Примерно полвека спустя после его смерти, а точнее, в 1623 году, внучатый племянник Микеланджело Буонарроти Младший, подвизавшийся на литературном поприще, приложил руку к рукописям великого деда и подготовил к изданию небольшую подборку из 137 стихотворений, где все посвящения другу Кавальери были переписаны и обращены к лицу женского пола. Этот ревностный католик и блюститель чистоты нравов и морали так «причесал» стихи Микеланджело, что они стали неузнаваемы и не вызвали особого интереса. Но спустя два столетия, в 1822 году, на них откликнулся, находясь в Англии, Уго Фосколо, которого вошедшие в сборник стихи тоже не особенно вдохновили. Но поэт романтического склада всё же отметил, что подобно Фидию, который признал, что при сотворении Олимпийского Зевса вдохновлялся первой книгой «Илиады», Микеланджело порой черпал свои образы из Данте,93 с чем нельзя не согласиться.

Если же говорить об одном из его последних живописных творений, фреске «Страшный суд», то, как уже было отмечено, при всём родстве душ между Микеланджело и Данте, ни «Божественная комедия», ни её платонические интерпретации Фичино и Ландино не в состоянии прояснить ни одно из горьких откровений Микеланджело на алтарной фреске и в едва намеченных резцом двух последних «Пьета». Поэтому хотя суждение Фосколо о влиянии поэзии на изобразительное искусство в целом справедливо, но не в случае с поздним Микеланджело. Здесь нельзя не вспомнить служившего консулом в Риме Стендаля, глубокого знатока итальянской истории и культуры. В одном из своих сочинений он воскликнул, отдавая должное гению Микеланджело: «Счастлива была бы Италия, будь у неё больше таких поэтов!» После первой неудачной попытки рукописи со стихами великого творца продолжали пылиться в шкафах дома Буонарроти и в архивах Ватикана вплоть до невиданного всплеска волны народно-патриотического движения, вылившегося в героическую эпоху итальянского Рисорджименто.
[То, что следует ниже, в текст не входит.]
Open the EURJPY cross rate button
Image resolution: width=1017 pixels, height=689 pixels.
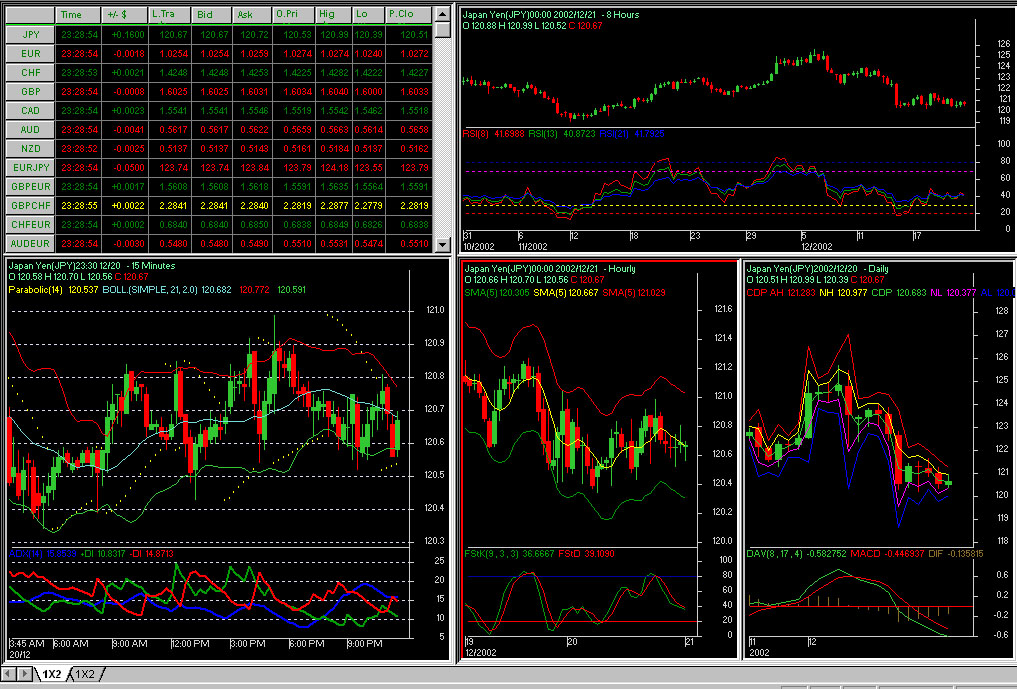coord(30,167)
В те бурные годы на стихи обратил внимание Чезаре Гуасти, интеллектуал либерального толка, который издал во Флоренции в 1863 году исправленный и дополненный поэтический сборник Микеланджело.

Вот что писал о сложности перевода англичанин Вордсворт: «Я переводил две книги Ариосто, примерно по сто стихов в день, но Микеланджело вкладывает так много смысла в тесные рамки стихов и этот смысл настолько превосходен сам по себе, что трудности перевода его стихов кажутся мне непреодолимыми».94 Ему вторит австриец Рильке, который в первой книге своего «Часослова» признаёт: «Он был гигантом свыше всякой меры, забыв о соразмеримости… Те, кто жили до него, знавали боль и радость, но только он один ощущал всю сущность жизни и готов был обнять мир как вещь. Над ним намного возвышается лишь сам Господь. Вот отчего он его любит и глубоко ненавидит за невозможность этой достижимости».95

Вся сложность в том, что Микеланджело как поэт не может быть отнесён к какому-либо историческому стилю или к определённой поэтической школе. Он «сам по себе» и ни на кого не похож. При переводе поэта такого склада возникают неимоверные трудности из-за отсутствия некоего «эталона», каким, скажем, мог бы стать образец переводного «петраркиста» или любого «поэта-романтика». Имеется, например, эталон пушкинской октавы для передачи классической итальянской октавы, принадлежит ли она перу Боккаччо, Полициано, Ариосто или Тассо. Однако русская октава существует не только в строфическом и метрическом своём обличье, но также в синтаксическом и словарном. Поэтому-то порой в русском переводе так похожи упомянутые выше поэты, хотя на самом деле они очень разные. Такова инерция привычного размера строфики. Но как говорил Гёте, «при переводе следует добираться до непереводимого, и только тогда можно по-настоящему познать чужой народ, чужой язык».